AIM OF THE EXERCISE:
Your job with the data below: print everything from the line that holds "Collapse the Tools section of toolbox" down to the line that holds "This screenshot has height=463, width=1000.", ends included, exactly, and nothing else.

WORKING DATA:

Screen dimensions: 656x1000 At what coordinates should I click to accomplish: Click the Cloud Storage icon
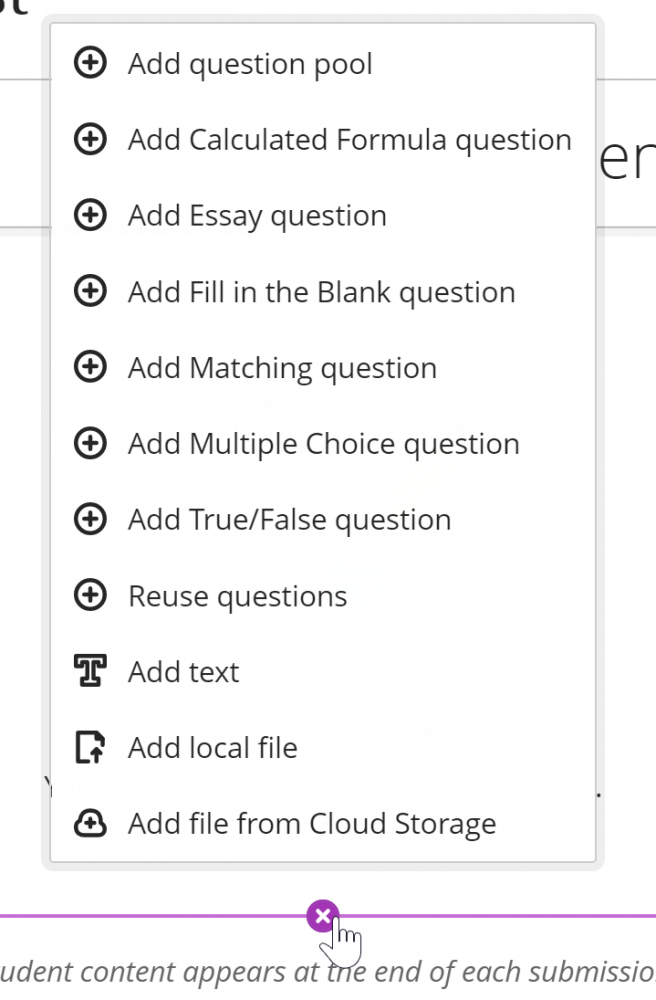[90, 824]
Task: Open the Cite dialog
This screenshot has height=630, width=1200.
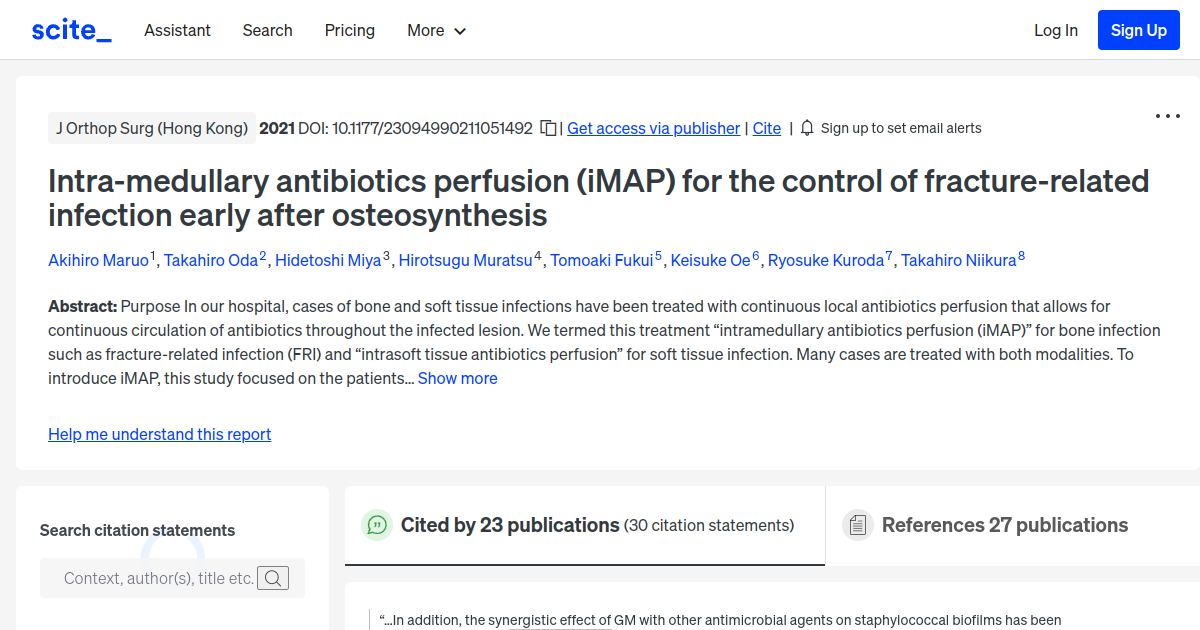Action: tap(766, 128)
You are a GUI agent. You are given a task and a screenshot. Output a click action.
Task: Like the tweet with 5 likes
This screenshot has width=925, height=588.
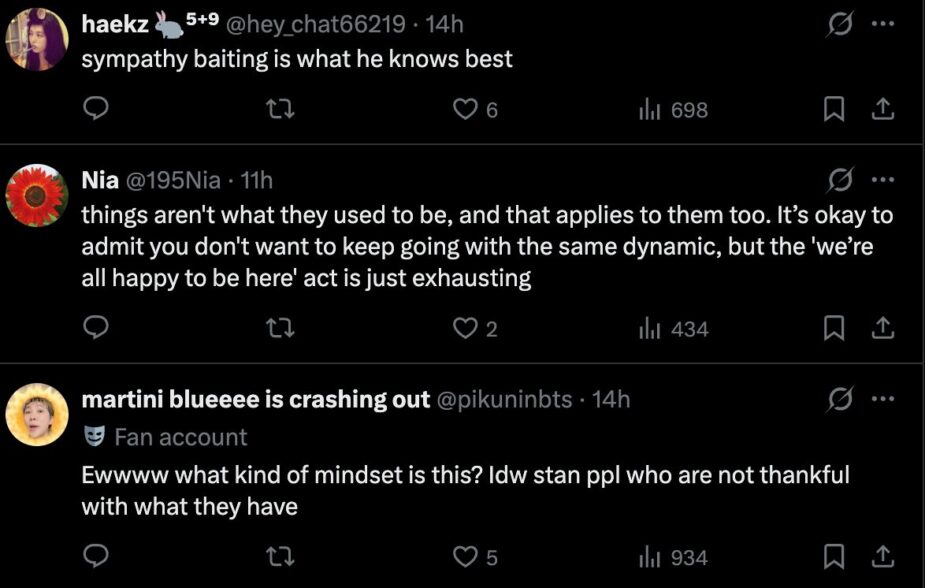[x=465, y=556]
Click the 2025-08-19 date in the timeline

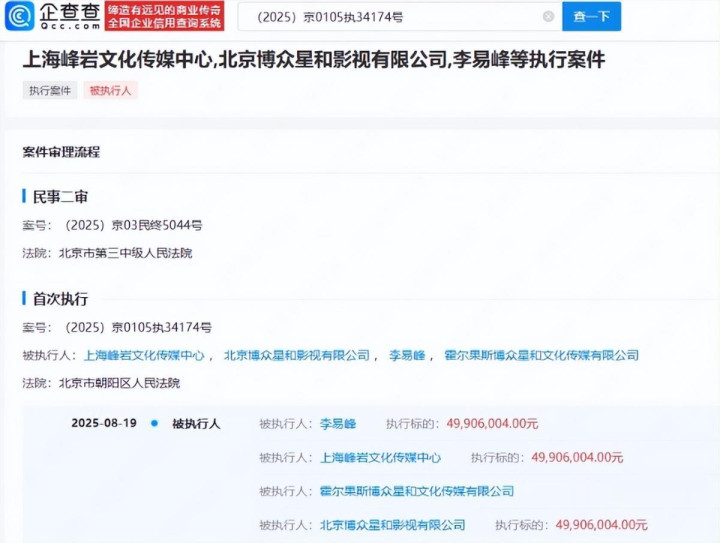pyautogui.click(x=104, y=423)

==

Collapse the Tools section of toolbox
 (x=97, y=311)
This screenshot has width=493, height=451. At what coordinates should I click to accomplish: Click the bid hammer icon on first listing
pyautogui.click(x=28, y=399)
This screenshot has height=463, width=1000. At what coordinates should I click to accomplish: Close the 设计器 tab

WRITTEN ANSWER:
Collapse the Tools section of toolbox
 (x=97, y=311)
This screenshot has width=493, height=451. At what coordinates should I click to accomplish: Click the bid hammer icon on first listing
pyautogui.click(x=28, y=399)
This screenshot has height=463, width=1000. At what coordinates should I click to accomplish: Close the 设计器 tab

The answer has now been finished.